In the meantime, though, the best thing to do is to either play nice or play dirty. Play nice by using existing stored procedures in your code and annotating it to show that the stored procedures were there beforehand (score some brownie points with management with Code Reuse™), or play dirty by rewriting stored procs left right and center, and building the object model so it won't be a pleasure to bring more stored procs into the picture... until they give up.

Fritz H
+3  A: 

The problem is that you are not working as a team to come to a consensus.

Yes, a team leader with final say is nice to have in these situations because they give you an easy out; they can just make the decision and the losers have to live with it. But if you don't have that then you must collaboratively work as a team to come up with a consensus. That means actively discussing this stuff until you come to a resolution that everyone can agree with.

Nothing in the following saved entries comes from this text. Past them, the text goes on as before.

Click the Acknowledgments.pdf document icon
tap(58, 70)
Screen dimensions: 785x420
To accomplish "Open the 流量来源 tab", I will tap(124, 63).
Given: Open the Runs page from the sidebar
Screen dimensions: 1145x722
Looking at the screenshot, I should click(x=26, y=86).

Your question makes me wonder what other collaborative problems your team is dealing with. Do you have any coding standards at all? Are some members doing unit testing, but not others? Obviously there's no pair programming going on, or code reviews, or anything that would help you become a better team with shared knowledge.

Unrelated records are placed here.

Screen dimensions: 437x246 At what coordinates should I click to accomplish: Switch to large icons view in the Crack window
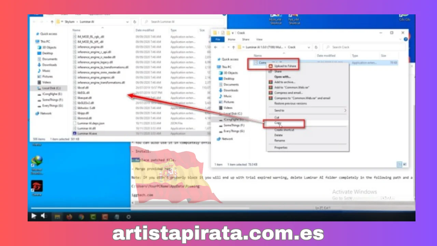tap(405, 164)
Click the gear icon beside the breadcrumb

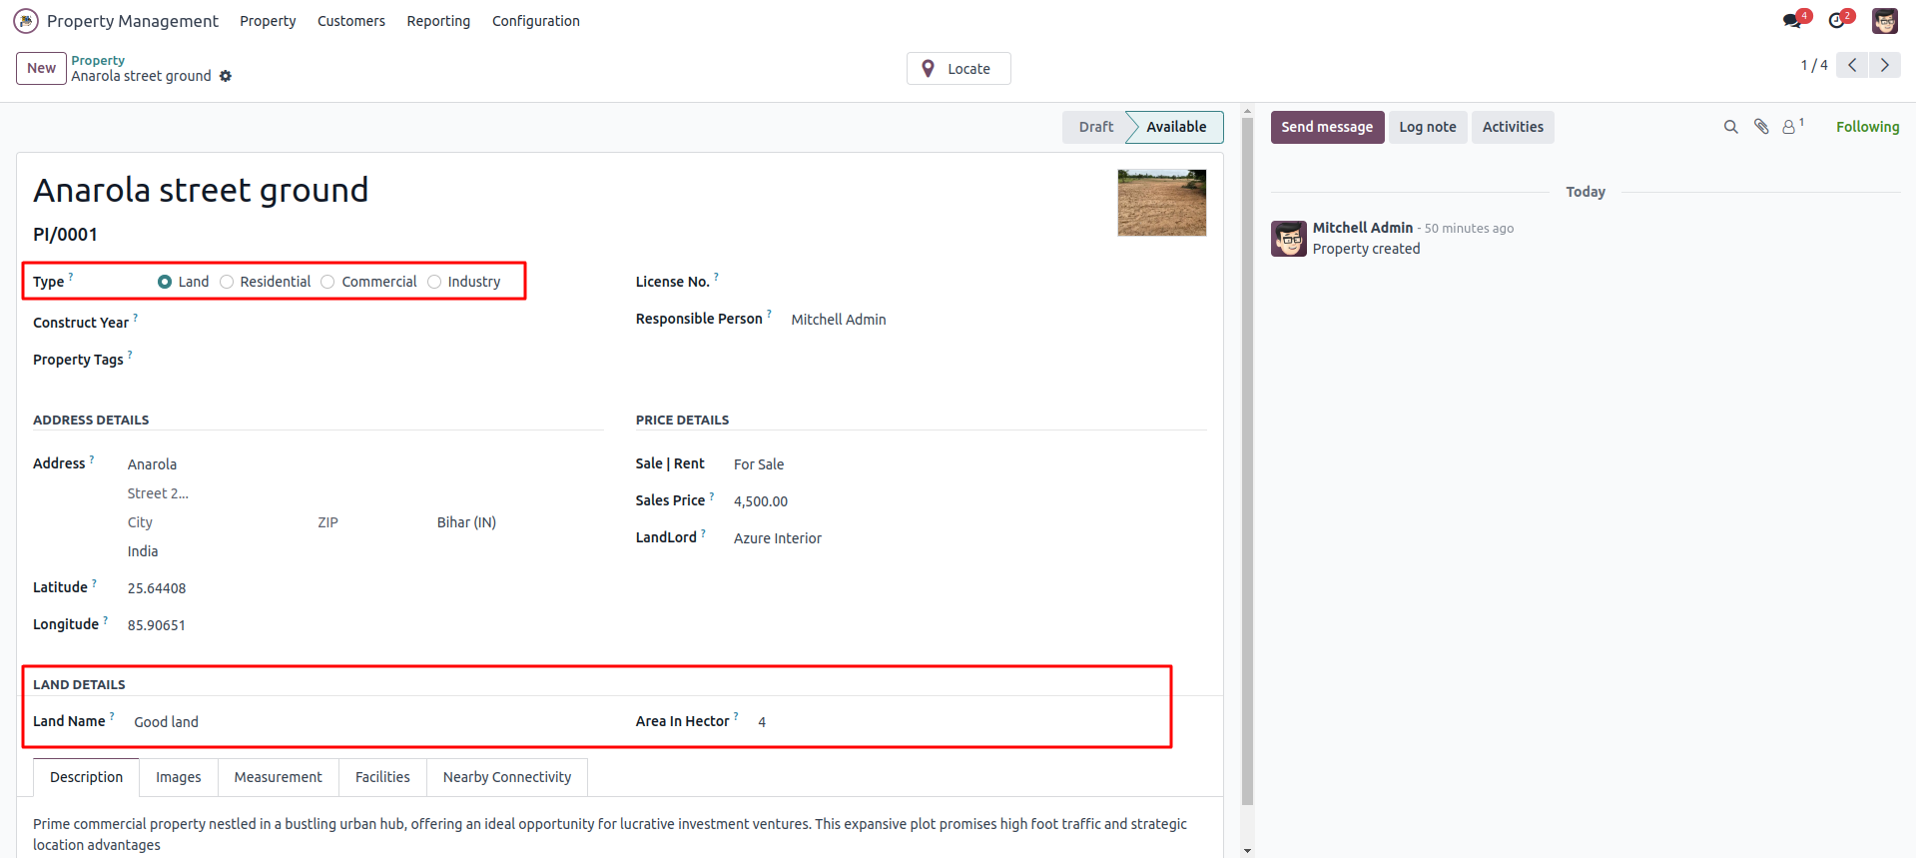[226, 76]
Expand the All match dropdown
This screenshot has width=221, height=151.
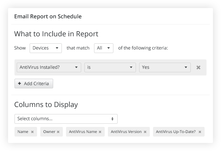(x=103, y=48)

If I were you I'd try and get a team meeting together to discuss this stuff. And I'd get the manager in there as an observer only; no talking from him. Let him see the difficulty your team has in just trying to come to a consensus on an issue like this.

Others have pointed out that there is room in the OO world for sprocs. Personally, I like to think of that as very limited room. Edge cases. But that doesn't mean no room.

Your team needs to come to a consensus on how you handle sprocs. My suggestion (and only because this is how I prefer my teams to run) is to use good OO design with a capable OR/M at all times unless performance dictates the use of an sproc. And when someone thinks there needs to be an sproc, then I prefer to have the team discuss it, in case someone can come up with a better way. But again, that requires a team that is willing to communicate and share ideas without fear from each other.

Chris Holmes
By far the best answer right now. PM can only act as a facilitator in this scenario.
Totophil
+1  A: 

What I suggest, and the underlying content of most other comments here is your team needs a standard to follow. Even small shops benefit from a set standard as it keeps code conforming to a set of predetermined concepts.

I worked for the longest time with a guy that would comment everything - while it was good to some degree, it went way beyond being practical. I actually counted the lines of code in one of his routines and it was 80% comments 20% code - and this was for a routine that had a total of about 1000 lines of actual code. It just drove me and the 2 other developers crazy. He also used a different white space scheme that tabbed every 3 characters, while the rest of us used 5. While my situation is slightly different than what you posted, the root issue is similar.

Eventually, we took a weekend and compiled a series of written standards we each agreed to follow. I no longer work at that company but the standard is still used.